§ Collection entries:

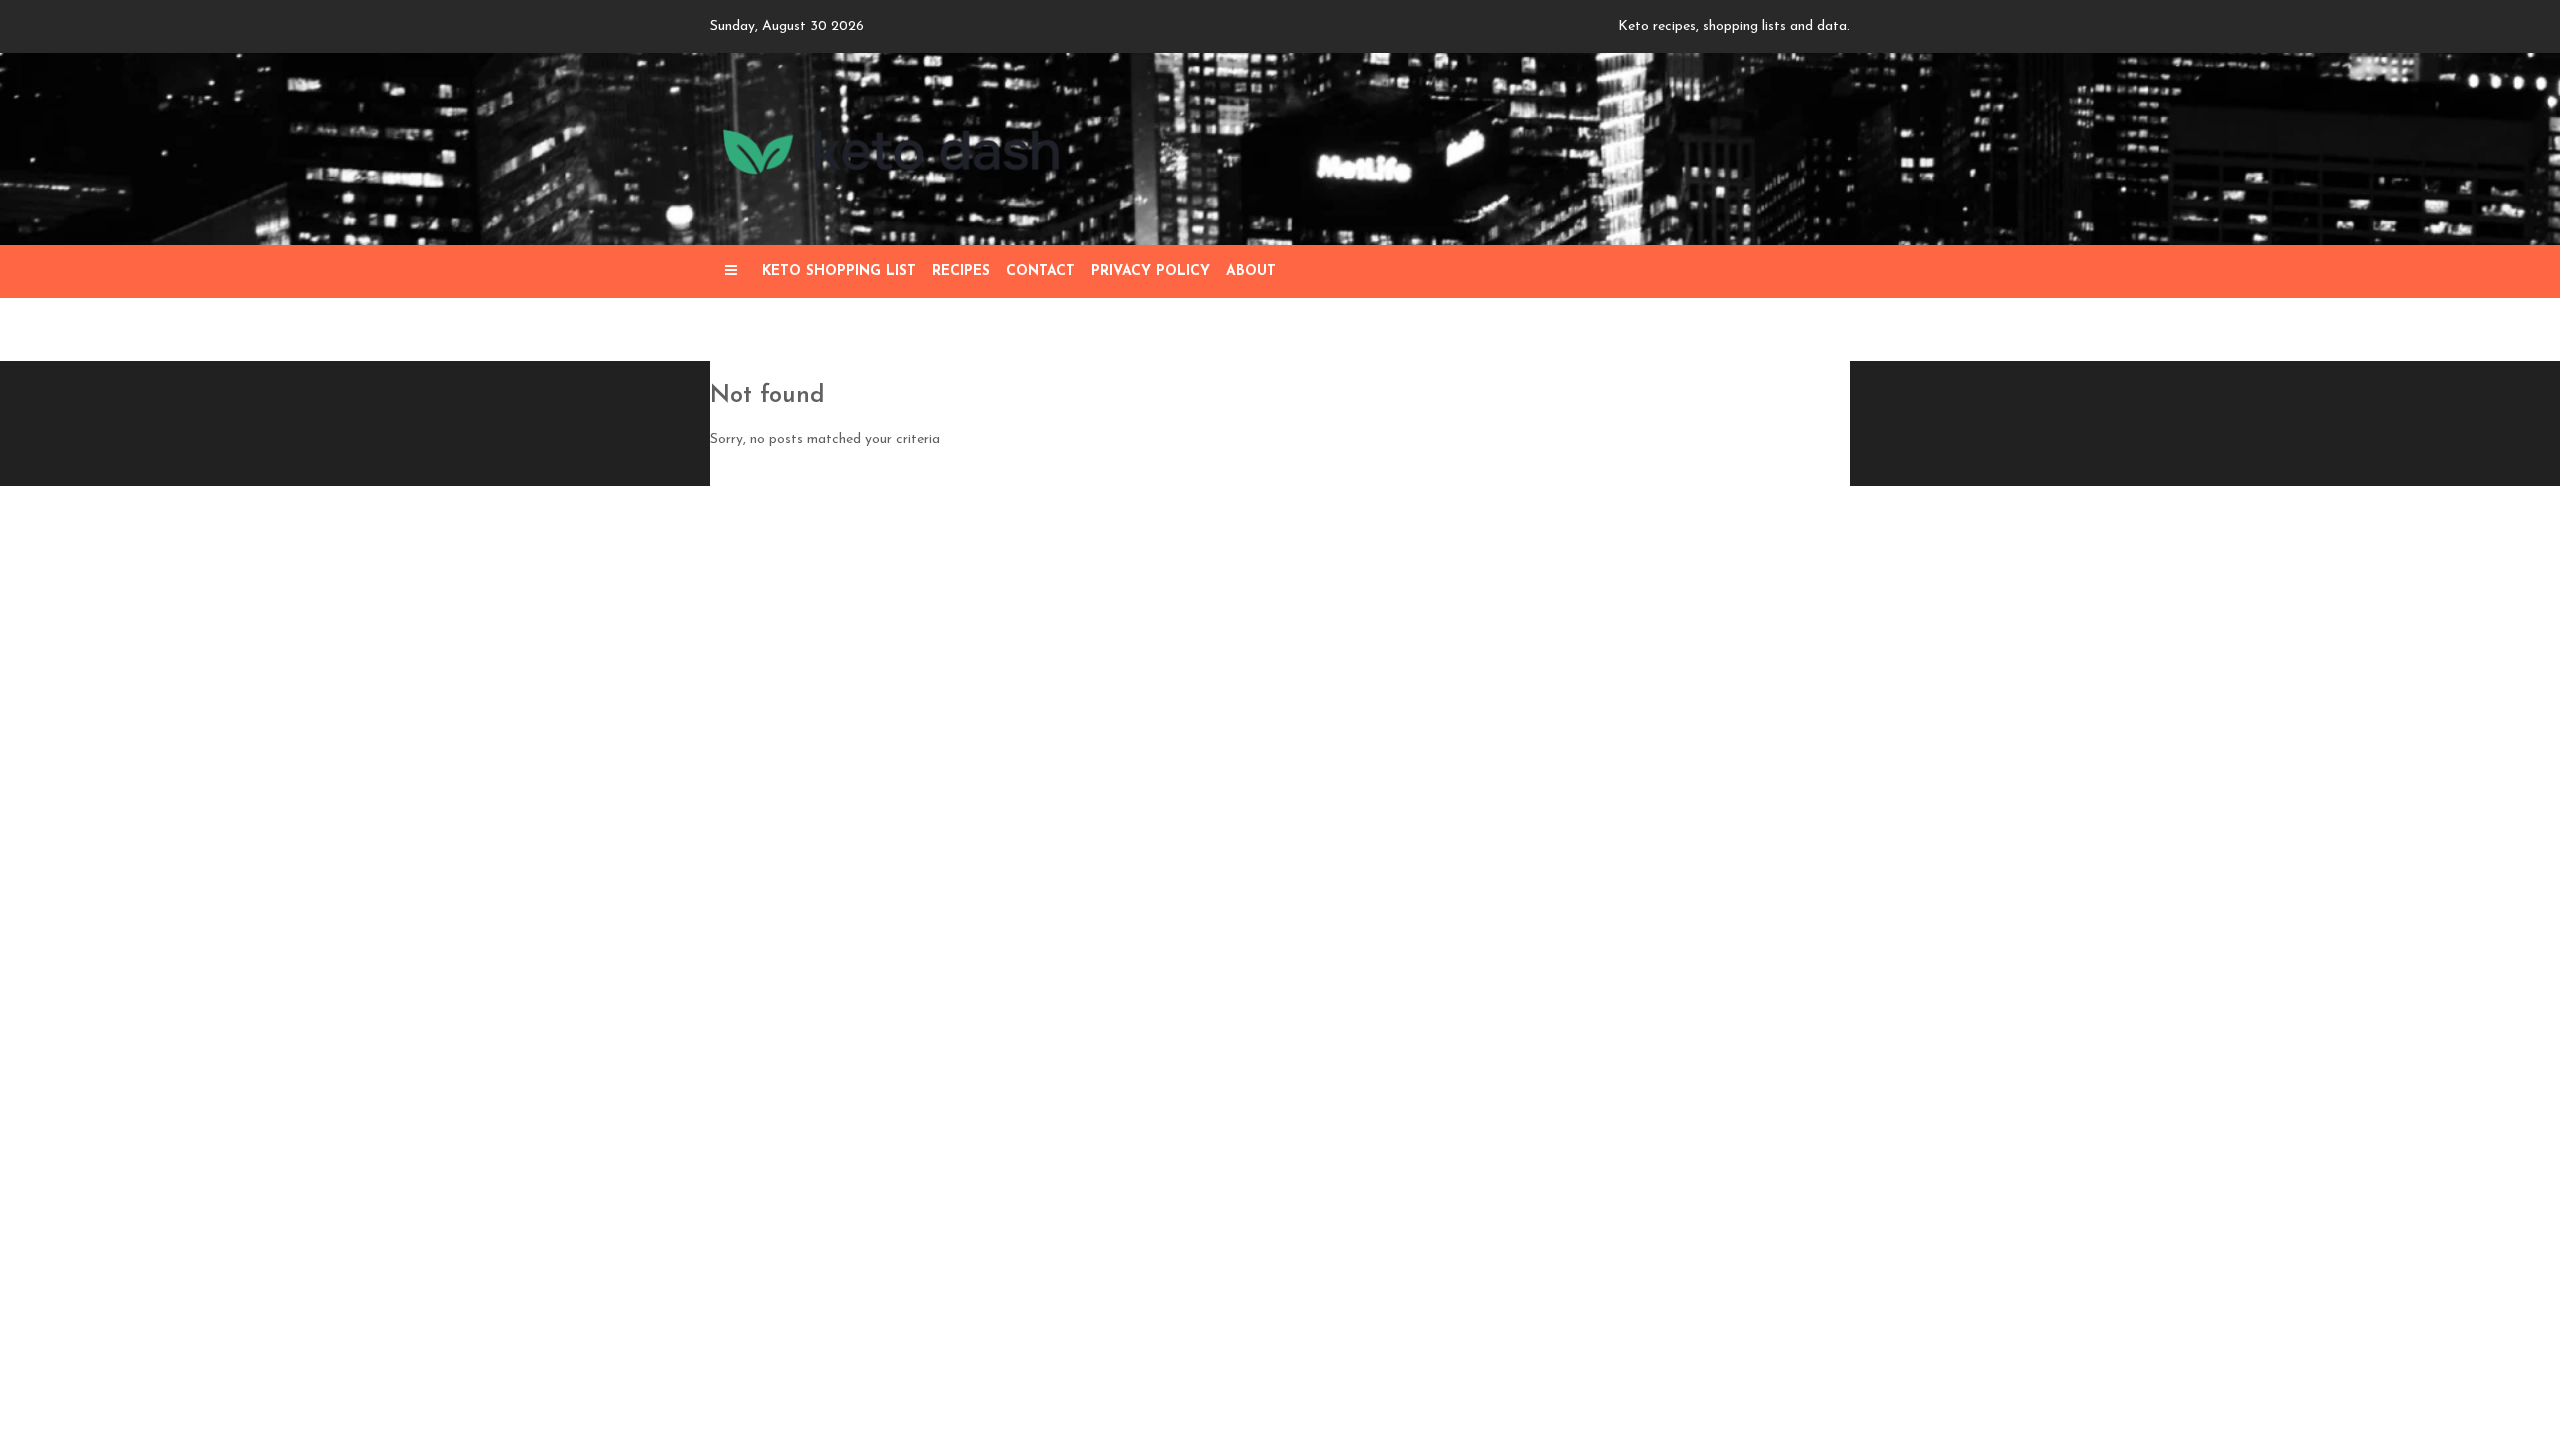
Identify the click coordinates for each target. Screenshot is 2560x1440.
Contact (1040, 271)
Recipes (961, 271)
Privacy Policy (1150, 271)
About (1251, 271)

§ What you will do: From the first line to the last, output the data exactly, without the pictures.

§ Result of the exercise:
Identify the click coordinates for each target. Screenshot is 2560x1440.
Contact (1040, 271)
Recipes (961, 271)
Privacy Policy (1150, 271)
About (1251, 271)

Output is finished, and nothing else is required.